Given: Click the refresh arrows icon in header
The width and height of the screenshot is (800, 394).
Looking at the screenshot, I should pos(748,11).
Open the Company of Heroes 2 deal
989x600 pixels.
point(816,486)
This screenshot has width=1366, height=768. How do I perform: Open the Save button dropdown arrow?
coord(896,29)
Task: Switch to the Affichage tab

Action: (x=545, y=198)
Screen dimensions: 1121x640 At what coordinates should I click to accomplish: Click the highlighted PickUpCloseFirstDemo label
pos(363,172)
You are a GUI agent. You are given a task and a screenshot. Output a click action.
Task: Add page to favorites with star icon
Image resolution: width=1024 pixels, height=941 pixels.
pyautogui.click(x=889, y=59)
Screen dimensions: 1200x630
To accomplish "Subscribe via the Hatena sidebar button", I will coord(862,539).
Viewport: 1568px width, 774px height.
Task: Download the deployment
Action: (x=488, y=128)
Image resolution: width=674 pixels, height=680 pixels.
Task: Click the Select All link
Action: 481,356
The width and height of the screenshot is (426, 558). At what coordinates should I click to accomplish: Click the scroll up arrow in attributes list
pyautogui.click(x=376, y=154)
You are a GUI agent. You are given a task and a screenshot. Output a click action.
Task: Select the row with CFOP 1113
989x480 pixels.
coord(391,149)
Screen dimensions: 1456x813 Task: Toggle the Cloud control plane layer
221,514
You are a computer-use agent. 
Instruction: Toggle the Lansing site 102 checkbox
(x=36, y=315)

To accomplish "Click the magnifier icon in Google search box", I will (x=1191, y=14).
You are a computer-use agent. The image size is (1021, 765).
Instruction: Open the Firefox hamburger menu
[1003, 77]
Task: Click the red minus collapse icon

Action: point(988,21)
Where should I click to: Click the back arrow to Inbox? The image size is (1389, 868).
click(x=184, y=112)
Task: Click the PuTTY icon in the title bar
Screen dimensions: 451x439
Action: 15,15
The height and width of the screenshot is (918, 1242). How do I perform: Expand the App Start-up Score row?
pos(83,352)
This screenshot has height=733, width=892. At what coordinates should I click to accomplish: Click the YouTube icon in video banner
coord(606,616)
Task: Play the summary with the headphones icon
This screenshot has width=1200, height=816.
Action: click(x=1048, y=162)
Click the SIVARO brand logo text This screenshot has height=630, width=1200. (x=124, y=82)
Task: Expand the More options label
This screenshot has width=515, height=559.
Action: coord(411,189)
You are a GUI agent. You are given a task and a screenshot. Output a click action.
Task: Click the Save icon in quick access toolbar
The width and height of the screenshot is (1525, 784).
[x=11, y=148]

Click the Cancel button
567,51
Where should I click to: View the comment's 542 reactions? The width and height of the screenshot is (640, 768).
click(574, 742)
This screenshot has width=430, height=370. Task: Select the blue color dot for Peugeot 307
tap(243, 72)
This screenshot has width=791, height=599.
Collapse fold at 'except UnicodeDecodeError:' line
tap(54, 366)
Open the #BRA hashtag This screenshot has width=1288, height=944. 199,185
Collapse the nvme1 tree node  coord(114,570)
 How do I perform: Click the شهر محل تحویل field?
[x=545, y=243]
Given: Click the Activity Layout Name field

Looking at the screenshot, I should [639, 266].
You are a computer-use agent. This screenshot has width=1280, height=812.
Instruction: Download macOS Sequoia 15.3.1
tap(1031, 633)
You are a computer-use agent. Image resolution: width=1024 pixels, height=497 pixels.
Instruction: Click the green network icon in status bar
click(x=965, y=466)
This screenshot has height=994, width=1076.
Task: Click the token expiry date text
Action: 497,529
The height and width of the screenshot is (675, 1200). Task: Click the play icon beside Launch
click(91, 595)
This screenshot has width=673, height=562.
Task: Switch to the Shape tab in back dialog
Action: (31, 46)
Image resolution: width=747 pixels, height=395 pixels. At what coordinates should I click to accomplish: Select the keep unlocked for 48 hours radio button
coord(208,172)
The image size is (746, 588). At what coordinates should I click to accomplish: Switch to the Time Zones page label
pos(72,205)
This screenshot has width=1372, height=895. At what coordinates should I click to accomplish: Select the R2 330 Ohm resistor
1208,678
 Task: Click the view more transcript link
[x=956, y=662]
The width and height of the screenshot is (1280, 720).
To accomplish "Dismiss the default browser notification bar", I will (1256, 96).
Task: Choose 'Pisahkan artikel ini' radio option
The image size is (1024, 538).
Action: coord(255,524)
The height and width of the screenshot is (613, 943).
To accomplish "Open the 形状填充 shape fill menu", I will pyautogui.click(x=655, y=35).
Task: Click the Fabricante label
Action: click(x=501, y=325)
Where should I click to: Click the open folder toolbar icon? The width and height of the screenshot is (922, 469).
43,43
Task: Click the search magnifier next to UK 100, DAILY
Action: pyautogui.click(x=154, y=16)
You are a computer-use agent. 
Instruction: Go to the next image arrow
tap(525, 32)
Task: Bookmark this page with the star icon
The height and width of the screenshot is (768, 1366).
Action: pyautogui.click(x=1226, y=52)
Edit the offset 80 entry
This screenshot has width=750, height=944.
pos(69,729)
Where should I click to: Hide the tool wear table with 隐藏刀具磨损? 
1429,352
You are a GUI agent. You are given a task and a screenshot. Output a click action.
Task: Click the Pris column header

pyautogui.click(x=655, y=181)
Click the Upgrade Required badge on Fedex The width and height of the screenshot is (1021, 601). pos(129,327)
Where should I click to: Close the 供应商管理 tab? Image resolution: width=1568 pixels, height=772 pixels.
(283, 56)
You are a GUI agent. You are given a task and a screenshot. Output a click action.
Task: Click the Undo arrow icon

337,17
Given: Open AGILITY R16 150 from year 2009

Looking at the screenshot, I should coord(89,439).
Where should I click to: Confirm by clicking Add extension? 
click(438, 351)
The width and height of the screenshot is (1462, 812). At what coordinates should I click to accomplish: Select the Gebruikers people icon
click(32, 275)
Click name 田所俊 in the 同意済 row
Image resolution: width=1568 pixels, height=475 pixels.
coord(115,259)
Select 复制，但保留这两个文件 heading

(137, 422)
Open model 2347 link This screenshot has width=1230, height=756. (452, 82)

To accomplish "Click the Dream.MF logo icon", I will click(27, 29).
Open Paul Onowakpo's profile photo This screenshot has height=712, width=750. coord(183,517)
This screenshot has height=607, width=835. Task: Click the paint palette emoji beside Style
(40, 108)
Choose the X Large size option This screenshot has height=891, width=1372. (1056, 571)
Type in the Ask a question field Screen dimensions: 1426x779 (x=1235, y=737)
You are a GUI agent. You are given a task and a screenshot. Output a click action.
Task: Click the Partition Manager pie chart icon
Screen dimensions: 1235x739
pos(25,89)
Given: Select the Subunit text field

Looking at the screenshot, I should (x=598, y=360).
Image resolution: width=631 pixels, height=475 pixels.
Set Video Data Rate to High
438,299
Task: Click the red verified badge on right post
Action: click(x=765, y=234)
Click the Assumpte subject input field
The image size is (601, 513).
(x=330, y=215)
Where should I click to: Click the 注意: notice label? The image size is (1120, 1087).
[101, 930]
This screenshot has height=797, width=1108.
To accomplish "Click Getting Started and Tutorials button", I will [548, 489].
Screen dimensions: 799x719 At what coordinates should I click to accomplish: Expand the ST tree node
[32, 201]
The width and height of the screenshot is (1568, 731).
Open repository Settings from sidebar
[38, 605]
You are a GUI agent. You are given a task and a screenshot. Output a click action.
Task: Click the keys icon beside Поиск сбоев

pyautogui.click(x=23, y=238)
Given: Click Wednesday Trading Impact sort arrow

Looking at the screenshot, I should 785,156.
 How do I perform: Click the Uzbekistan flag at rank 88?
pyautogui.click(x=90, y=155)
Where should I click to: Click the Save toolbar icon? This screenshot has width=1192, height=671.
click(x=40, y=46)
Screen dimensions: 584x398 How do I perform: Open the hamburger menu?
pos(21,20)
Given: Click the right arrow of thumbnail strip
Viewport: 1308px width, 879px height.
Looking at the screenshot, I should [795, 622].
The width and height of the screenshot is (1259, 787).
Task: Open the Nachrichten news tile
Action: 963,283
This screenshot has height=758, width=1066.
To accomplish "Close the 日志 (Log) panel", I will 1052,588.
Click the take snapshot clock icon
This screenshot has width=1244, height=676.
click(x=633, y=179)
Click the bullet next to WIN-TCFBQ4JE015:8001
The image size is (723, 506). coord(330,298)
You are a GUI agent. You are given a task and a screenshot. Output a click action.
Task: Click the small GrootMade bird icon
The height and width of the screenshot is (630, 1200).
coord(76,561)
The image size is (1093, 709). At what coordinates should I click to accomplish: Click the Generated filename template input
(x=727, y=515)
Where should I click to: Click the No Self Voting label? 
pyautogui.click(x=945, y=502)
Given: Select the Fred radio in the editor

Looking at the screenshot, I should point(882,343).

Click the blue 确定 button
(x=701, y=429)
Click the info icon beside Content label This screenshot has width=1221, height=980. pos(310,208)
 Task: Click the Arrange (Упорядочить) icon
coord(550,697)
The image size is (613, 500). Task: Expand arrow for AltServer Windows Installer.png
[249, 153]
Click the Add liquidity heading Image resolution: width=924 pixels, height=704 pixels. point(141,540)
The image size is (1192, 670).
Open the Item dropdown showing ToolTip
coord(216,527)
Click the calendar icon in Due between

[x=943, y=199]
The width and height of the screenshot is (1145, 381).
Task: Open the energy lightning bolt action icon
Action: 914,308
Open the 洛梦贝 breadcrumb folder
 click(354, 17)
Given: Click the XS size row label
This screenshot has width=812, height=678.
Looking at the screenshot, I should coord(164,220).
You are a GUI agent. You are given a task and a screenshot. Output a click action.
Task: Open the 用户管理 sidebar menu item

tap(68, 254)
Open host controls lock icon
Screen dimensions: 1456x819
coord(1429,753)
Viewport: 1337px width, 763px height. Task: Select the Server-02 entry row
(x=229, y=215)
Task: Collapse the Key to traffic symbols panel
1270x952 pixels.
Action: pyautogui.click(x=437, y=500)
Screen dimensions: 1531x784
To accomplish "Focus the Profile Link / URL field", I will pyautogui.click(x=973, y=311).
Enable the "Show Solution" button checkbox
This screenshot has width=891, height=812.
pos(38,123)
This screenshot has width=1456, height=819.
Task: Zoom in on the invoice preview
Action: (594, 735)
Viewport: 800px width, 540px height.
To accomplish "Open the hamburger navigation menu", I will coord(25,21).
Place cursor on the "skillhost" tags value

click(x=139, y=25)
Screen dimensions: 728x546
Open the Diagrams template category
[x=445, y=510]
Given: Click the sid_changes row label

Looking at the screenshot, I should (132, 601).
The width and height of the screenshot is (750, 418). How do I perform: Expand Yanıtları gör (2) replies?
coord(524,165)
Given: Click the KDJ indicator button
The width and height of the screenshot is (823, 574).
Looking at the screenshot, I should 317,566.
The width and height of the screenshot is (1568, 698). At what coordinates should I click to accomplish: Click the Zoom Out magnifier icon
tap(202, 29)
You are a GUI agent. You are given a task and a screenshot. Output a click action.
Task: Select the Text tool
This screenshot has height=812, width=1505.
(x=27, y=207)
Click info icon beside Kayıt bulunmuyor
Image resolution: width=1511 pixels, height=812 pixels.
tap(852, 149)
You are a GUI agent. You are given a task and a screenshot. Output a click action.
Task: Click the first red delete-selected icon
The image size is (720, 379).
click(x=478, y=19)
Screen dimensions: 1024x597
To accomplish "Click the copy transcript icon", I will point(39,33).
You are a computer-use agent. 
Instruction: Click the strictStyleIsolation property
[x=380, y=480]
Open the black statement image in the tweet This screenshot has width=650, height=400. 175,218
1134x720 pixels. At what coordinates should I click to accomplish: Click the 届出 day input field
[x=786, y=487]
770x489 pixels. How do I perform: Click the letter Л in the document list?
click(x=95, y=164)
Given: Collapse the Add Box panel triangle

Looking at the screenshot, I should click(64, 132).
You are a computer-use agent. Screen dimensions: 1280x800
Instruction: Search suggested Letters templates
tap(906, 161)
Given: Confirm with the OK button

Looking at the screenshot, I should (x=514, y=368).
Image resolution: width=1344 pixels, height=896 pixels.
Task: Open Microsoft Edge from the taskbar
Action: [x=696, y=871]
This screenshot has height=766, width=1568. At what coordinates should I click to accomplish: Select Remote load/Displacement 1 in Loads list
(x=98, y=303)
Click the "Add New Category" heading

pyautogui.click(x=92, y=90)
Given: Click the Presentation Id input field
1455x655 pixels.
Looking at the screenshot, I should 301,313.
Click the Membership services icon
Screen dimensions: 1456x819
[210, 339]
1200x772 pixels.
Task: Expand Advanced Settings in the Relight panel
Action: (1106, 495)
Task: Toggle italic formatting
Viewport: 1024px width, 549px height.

━━━

## Task details
Show each line of the listing that holds the string "logo".

## Output for this exercise
Click the SIVARO brand logo text This screenshot has height=630, width=1200. (x=124, y=82)
To accomplish "Click the Dream.MF logo icon", I will click(27, 29).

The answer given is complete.